As exemplified above, MarR family transcription factors frequently bind phenolic compounds. This property makes them ideally suited for regulation of genes encoding enzymes involved, for example, in degradation of lignin-derived aromatics as well as man-made environmental pollutants [8]. A comparison of proposed mechanisms by which ligand binding leads to altered DNA binding also makes it clear that there is not a unique mechanism by which ligand-binding imposes a change in DNA binding. While many MarR proteins share a ligand-binding “hot-spot” in a deep crevice between dimerization and DNA-binding regions of the protein, specific outcomes of ligand binding vary and must be determined on a case-by-case basis.

The ability to sense metabolites as a readout of cellular metabolic state makes MarR proteins well suited for the development of biosensors. So far, such detection has relied on the native ligand-specificity, as illustrated by the successful implementation of HucR in several urate-sensing devices. Because these transcription factors are very sensitive to changes that alter the dynamics of the dimer interface, redesign of ligand-specificity may be confounded by resulting changes in communication between ligand-binding pockets and the DNA-binding wHTH motif.

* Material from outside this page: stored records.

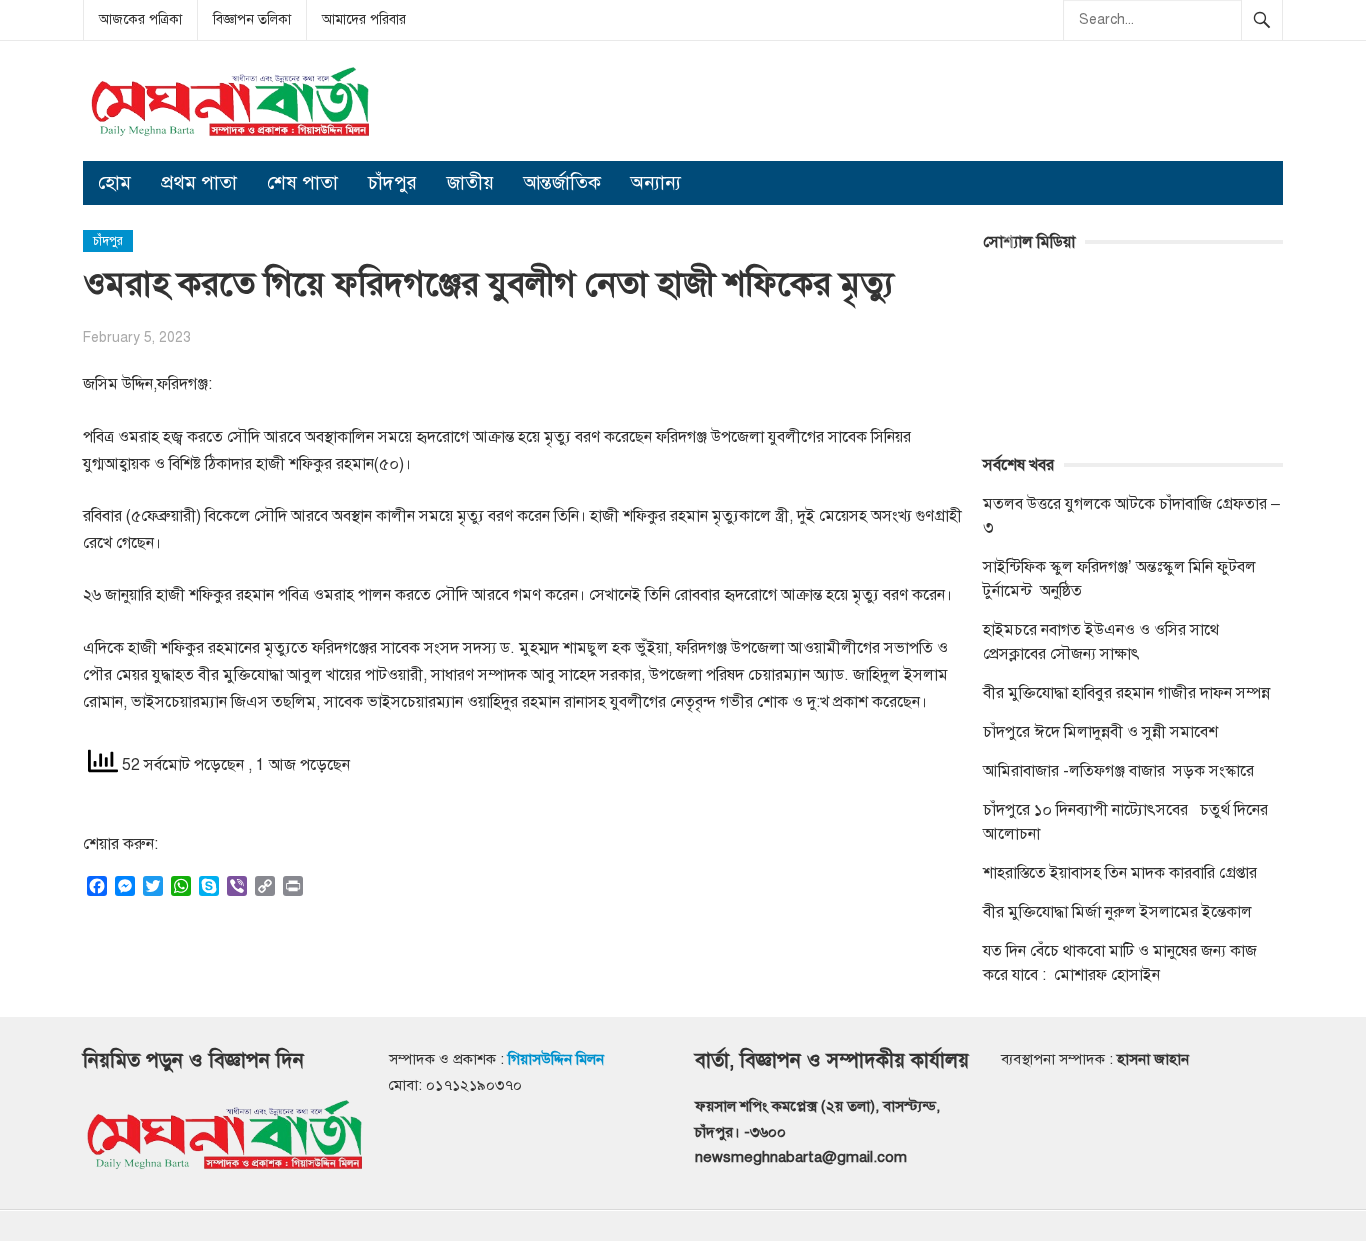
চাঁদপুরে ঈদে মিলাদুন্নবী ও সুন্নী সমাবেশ (1100, 732)
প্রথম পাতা (199, 182)
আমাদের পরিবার (364, 19)
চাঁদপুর (392, 182)
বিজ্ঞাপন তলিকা (252, 19)
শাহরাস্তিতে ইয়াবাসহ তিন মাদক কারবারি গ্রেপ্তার (1120, 873)
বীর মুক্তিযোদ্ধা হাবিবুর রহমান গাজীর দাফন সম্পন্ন (1126, 693)
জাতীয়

While identification of cognate DNA sites for MarR proteins is frequently facile due to the presence of palindromic sequences in marR gene promoters, identification of specific ligands may be a challenge. Expanding the inventory of MarR proteins with known DNA- and ligand-specificities promises not only to further understanding of bacterial metabolism, but also to develop a larger repertoire of biosensors with clinical potential.